Exercise goal:
Find every line below that contains the word "will" and copy it out.

Recorded data:
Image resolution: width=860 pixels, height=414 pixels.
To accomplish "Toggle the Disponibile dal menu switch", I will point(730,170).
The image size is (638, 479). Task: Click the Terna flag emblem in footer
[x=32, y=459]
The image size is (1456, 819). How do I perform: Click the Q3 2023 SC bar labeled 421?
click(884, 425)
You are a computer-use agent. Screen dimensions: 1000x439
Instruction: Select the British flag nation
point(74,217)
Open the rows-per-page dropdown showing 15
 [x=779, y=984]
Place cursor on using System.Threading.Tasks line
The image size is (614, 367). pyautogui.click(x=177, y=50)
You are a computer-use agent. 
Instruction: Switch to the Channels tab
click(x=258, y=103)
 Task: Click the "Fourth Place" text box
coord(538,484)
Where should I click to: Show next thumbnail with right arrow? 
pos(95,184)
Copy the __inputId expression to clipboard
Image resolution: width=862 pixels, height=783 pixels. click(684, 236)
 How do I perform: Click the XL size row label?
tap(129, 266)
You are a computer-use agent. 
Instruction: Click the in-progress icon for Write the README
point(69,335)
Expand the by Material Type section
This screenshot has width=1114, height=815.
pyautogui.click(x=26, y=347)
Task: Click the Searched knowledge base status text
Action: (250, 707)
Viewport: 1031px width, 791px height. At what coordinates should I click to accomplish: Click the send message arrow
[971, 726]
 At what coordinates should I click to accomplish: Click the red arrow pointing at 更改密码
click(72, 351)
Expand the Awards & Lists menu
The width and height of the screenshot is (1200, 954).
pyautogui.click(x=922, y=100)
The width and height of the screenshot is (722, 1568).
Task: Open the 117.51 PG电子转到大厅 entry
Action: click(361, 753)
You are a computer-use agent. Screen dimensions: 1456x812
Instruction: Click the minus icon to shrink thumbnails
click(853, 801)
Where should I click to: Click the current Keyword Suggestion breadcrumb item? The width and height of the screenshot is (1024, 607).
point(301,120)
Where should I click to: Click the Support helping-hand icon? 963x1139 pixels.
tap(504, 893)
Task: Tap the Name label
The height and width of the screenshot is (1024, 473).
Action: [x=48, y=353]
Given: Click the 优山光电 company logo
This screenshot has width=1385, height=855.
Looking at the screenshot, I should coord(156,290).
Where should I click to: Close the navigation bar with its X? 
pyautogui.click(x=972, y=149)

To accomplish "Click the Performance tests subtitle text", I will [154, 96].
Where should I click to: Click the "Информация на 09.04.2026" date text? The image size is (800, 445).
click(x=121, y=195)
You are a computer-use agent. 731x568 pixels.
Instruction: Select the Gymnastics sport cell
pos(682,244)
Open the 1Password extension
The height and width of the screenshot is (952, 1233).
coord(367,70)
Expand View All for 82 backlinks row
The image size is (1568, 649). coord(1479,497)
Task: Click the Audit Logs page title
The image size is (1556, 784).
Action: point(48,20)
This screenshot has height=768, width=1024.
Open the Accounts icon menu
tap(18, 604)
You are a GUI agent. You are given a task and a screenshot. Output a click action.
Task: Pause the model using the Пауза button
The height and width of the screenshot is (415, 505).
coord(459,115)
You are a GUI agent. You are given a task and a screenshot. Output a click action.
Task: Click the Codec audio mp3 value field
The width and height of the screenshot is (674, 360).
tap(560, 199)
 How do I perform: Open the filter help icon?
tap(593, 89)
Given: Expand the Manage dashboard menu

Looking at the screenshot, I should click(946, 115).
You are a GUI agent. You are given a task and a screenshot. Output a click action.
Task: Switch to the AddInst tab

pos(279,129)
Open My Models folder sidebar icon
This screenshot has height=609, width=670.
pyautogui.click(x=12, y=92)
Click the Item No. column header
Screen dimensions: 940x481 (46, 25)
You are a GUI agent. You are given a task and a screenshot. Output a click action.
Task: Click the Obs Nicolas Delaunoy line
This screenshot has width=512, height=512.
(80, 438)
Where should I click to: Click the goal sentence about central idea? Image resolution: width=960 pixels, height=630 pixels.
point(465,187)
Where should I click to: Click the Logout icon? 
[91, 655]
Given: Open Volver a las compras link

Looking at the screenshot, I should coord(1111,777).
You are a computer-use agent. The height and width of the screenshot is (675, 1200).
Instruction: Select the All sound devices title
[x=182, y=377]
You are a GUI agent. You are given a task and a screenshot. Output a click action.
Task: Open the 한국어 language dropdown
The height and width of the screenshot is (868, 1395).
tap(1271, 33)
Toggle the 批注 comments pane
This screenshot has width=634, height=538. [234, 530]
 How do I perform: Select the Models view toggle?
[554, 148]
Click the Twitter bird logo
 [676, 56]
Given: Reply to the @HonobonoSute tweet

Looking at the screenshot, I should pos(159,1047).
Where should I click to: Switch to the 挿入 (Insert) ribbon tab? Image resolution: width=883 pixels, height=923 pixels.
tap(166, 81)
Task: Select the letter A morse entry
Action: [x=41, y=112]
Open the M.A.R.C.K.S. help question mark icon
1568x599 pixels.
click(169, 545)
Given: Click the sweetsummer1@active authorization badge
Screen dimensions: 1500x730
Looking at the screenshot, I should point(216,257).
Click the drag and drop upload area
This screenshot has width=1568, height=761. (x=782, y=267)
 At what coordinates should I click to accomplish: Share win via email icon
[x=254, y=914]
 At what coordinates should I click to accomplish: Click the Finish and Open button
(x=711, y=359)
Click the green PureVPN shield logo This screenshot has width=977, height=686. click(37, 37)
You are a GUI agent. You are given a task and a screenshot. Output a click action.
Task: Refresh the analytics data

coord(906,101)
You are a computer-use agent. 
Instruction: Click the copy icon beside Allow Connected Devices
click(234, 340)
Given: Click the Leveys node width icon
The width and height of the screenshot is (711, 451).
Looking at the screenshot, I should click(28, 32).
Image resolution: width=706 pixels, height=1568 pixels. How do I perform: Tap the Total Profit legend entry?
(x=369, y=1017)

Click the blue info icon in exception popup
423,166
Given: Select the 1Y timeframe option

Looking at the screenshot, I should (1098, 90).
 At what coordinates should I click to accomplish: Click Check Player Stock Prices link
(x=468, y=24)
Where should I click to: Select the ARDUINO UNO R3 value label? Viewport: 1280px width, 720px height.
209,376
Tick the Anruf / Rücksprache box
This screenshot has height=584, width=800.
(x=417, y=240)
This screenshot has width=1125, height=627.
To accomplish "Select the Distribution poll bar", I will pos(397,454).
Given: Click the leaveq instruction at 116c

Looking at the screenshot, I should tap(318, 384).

Answer box:
To accomplish "Toggle the Disponibile dal menu switch", I will point(730,170).
To accomplish "Click the Performance tests subtitle text", I will [154, 96].
To accomplish "Select the Distribution poll bar", I will pos(397,454).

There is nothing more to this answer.